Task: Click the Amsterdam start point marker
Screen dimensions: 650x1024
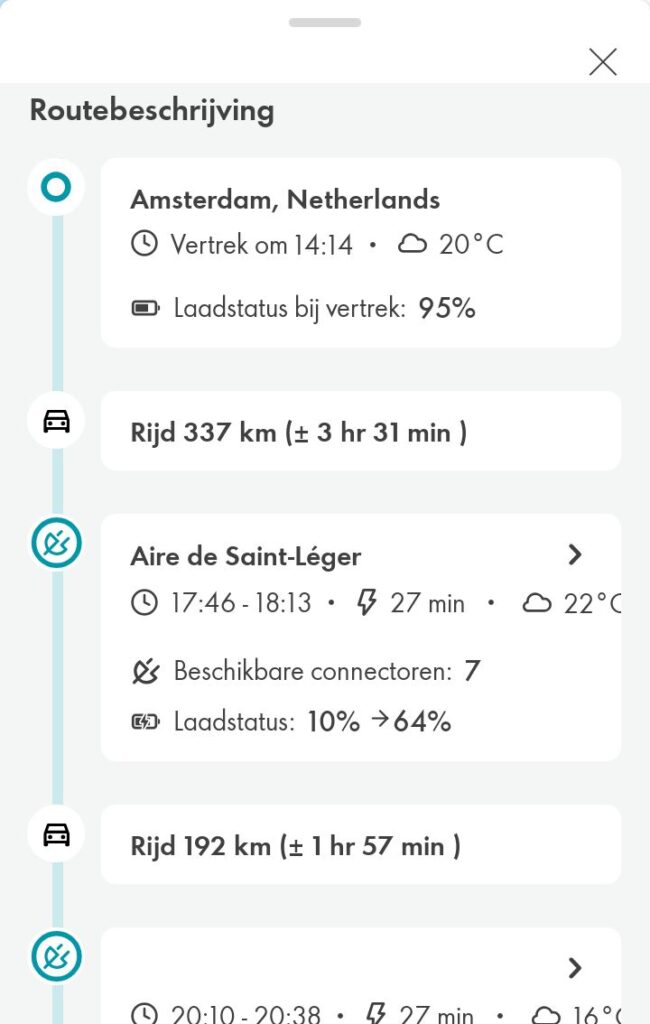Action: (56, 186)
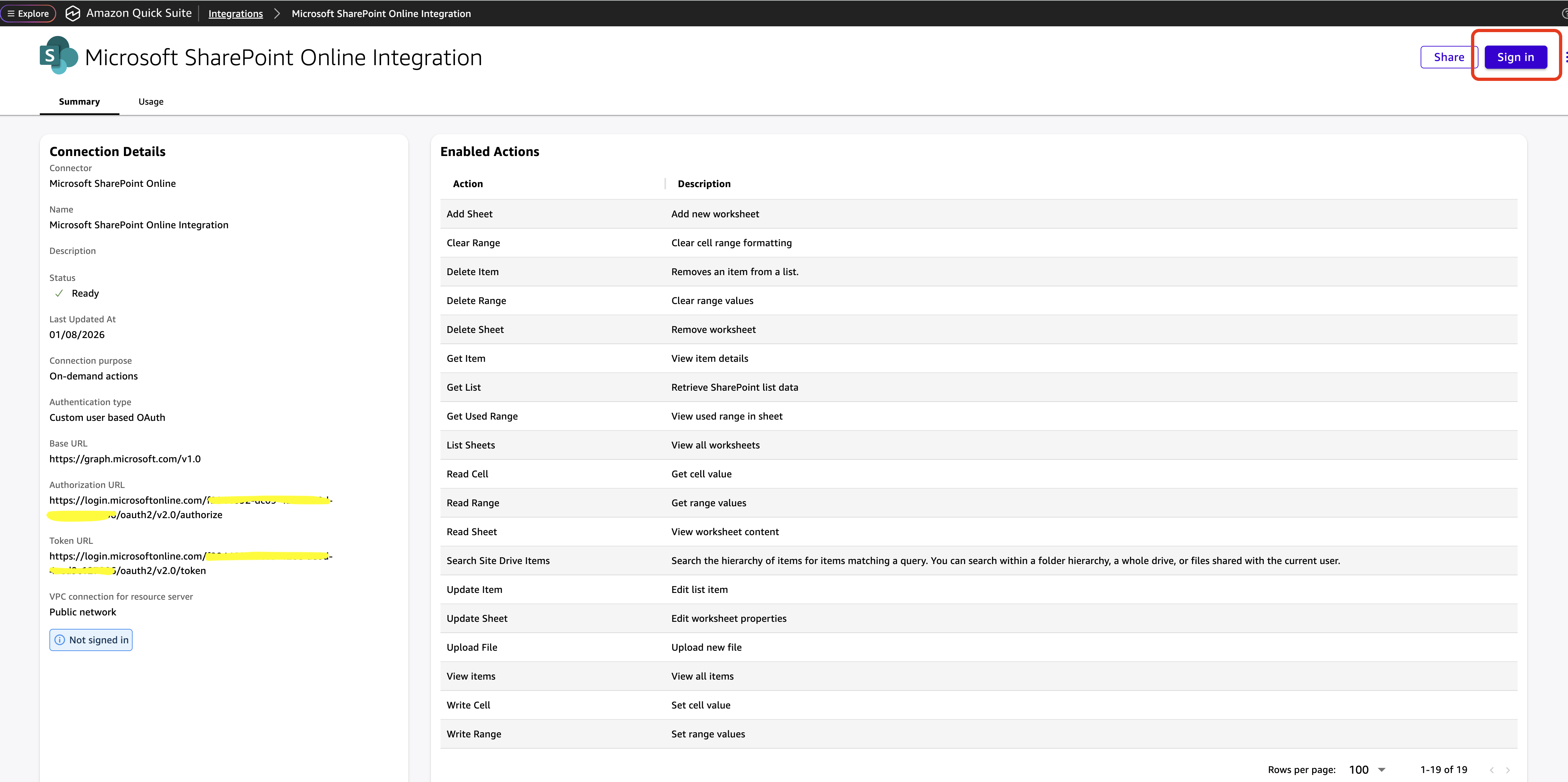
Task: Open the Integrations breadcrumb link
Action: pyautogui.click(x=235, y=13)
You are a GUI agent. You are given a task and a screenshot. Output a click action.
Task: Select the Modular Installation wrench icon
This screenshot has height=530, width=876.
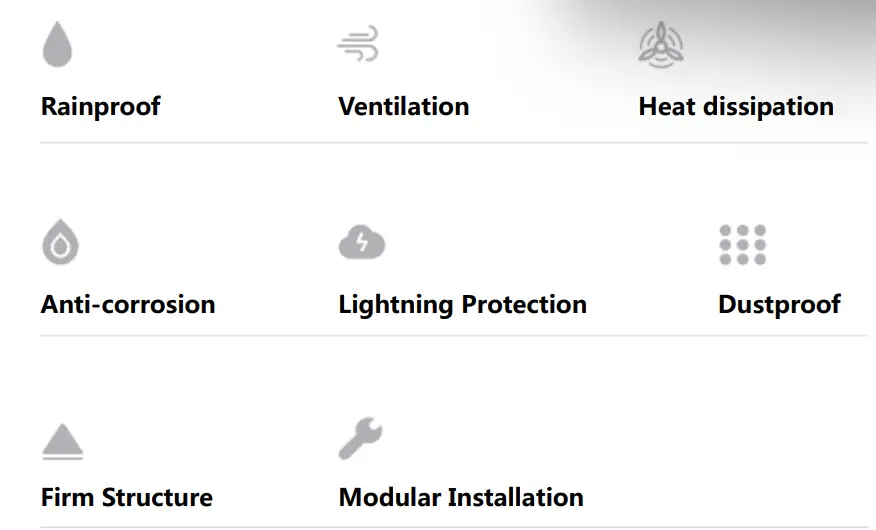[360, 439]
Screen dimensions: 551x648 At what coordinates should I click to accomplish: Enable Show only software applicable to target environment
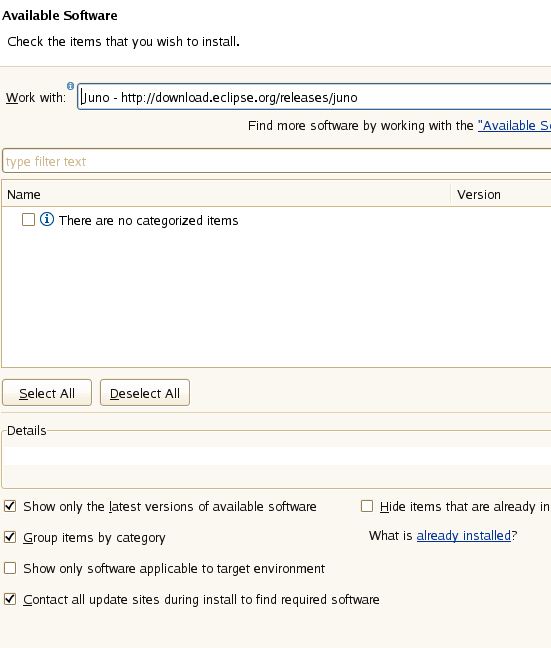click(10, 568)
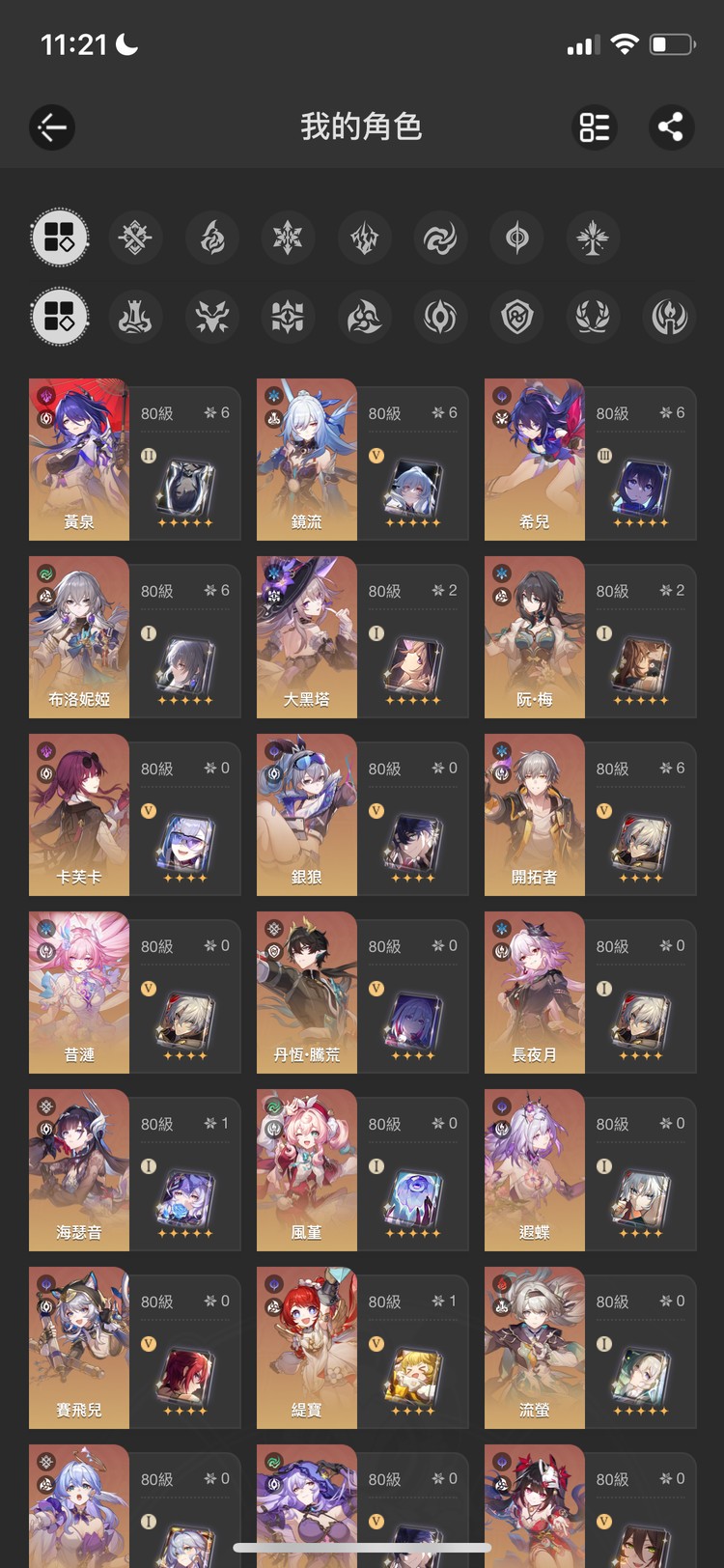Open 開拓者 character details
724x1568 pixels.
[591, 815]
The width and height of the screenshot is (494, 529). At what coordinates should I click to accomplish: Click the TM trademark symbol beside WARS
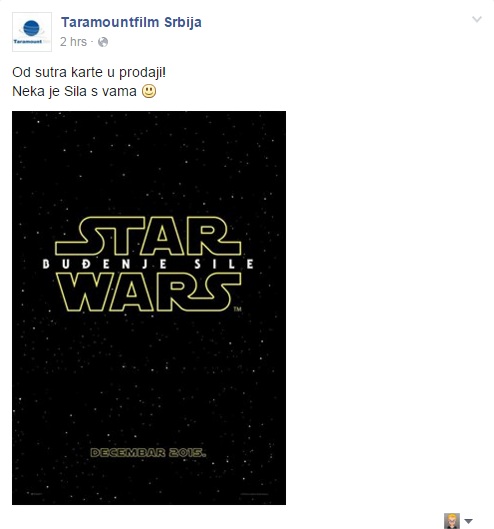click(x=238, y=309)
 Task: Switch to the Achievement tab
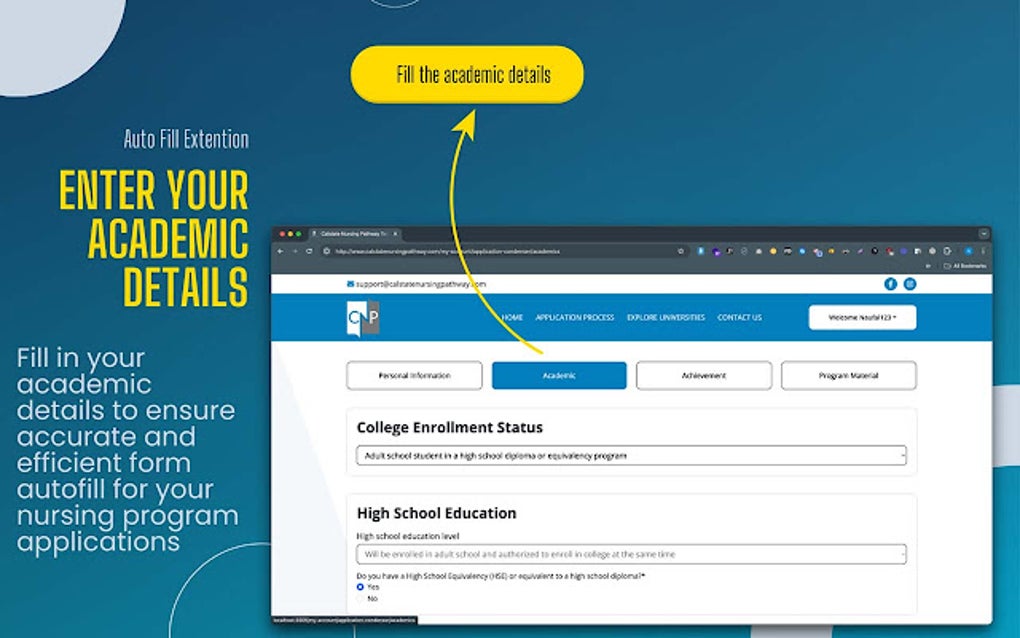click(x=703, y=375)
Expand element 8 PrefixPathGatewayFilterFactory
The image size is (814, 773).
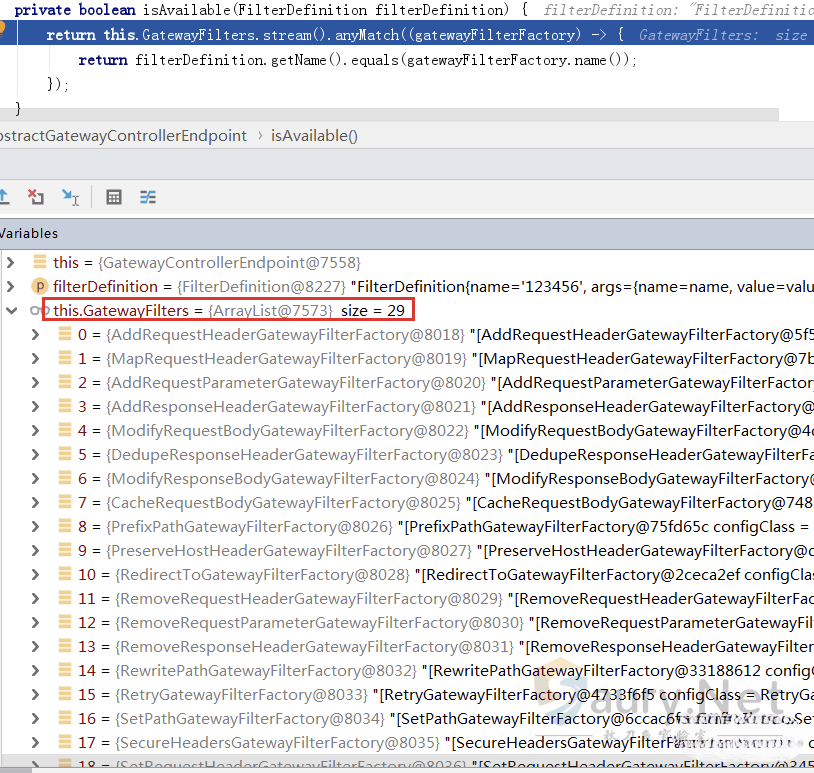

DO THIS:
Find each line in the material above that contains the string "height" and copy those lines. Uppercase and lowercase letters count as different.

TASK RESPONSE:
This screenshot has height=530, width=876.
The width and height of the screenshot is (494, 529). At what coordinates should I click to accomplish: Click the TM trademark symbol beside WARS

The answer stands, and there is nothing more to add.